Feel like I am being singled out so I will just explain myself. While I now generally agree with your take as an adult; as a kid, inserts were incredible. The improvement from Fleer to Fleer Ultra was also incredible. I loved everything about it - I loved that feeling I got hoping for the coolest insert, the rarest insert. Shaq and Jordan cards were cool and I was happy to have them, but when you are young, it's all about that shiny special card.
Packs went from $.50 per in 90-91 for Fleer and NBA Hoops to $3-$4 (and beyond) almost overnight. Corporations absolutely took advantage of kids/people like me and I ate it up. It's around the time of the all-insert packs that the market got saturated and I finally got my license that I started to lose some interest, but that will never take away my amazing childhood memories.
Ha, not singling you out at all, you just happen to specifically mentioned the things that eventually turned me off.

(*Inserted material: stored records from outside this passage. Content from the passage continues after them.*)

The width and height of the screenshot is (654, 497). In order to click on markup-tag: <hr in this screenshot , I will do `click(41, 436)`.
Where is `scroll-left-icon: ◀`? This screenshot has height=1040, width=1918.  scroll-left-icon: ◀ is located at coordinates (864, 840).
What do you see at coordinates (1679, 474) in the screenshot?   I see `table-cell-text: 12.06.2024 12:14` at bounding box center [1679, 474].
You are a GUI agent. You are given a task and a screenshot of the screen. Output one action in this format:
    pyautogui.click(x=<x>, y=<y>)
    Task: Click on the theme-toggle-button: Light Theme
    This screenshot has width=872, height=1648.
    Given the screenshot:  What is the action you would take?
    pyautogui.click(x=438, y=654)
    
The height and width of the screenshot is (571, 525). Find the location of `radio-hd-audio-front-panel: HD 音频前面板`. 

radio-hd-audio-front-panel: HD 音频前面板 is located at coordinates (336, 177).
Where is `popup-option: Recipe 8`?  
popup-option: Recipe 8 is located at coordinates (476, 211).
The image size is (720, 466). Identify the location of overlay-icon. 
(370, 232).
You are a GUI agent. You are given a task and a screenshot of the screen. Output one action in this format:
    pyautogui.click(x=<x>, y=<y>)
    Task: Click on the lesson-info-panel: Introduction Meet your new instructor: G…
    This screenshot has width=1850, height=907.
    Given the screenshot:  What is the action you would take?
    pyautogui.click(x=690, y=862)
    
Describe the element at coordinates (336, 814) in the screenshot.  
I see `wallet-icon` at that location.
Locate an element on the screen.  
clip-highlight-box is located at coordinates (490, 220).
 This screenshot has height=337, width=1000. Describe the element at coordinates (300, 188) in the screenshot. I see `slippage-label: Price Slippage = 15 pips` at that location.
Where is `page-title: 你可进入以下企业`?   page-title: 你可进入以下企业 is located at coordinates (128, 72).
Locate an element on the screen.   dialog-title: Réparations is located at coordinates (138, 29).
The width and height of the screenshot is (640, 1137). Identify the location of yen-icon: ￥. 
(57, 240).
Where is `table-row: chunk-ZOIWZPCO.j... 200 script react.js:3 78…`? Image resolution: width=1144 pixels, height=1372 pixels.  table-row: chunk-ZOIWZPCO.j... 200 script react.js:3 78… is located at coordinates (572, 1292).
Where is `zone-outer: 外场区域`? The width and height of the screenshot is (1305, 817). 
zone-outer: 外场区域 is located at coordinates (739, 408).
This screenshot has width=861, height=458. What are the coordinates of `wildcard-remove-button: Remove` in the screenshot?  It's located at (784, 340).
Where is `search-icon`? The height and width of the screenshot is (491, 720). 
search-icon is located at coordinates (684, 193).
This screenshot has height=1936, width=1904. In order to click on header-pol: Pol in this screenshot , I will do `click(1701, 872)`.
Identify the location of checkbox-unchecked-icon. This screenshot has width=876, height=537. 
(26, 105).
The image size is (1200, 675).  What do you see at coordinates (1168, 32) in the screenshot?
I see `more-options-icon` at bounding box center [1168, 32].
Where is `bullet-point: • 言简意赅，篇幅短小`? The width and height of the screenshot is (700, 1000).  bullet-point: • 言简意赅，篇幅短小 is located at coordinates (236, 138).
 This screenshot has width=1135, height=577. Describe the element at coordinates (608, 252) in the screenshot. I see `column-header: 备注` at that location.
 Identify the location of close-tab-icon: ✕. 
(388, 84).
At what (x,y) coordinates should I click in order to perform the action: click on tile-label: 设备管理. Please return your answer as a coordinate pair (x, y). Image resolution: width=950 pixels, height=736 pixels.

I'm right there with you. As a kid, pulling an insert was the greatest feeling in the world (especially if it was a big name like Shaq/Jordan, it was still pretty exciting to get an insert but of a not-so-great player, "Wow I pulled a Beam Team card, eh it's Jeff Malone, but wow I still got a Beam Team card!").
And you could ride that high for a while. Pull a card after school, brag to the hobby shop you bought the pack from, brag to your parents at dinner, brag to your friends at school the next day, brag to your cousins when you see them at grandma's on the weekend. Stare at it at night before you go to bed. Grab the latest Beckett every month to see it continually going up in value.
But that insert craze just quickly escalated to be too much though, for me at least. It went from feeling really lucky to pulling an insert card to every pack was guaranteed to have an insert card to insert only packs.
Combined with the multiplication of brands. At first You had 1-4 brands/companies depending on the year with only a few insert sets between them (if any), then they just started multiplying, where you'd had 4-5 different brands from one company, with 4-5 companies making cards, all with numerous insert sets.
Topps had Topps, Topps Finest, Topps Stadium Club, Topps Stadium Club Members Choice, etc.
Upper Deck had Upper Deck, Upper Deck Collector's Choice, Upper Deck SP, Upper Deck SP Championship
Fleer had Fleer, Fleer Ultra, Fleer Jam Session, Flair
That's what really helped turned me off, then grading kept me from ever wanting to get back in.
At first it was awesome though, pulling an insert was the best high a kid could get.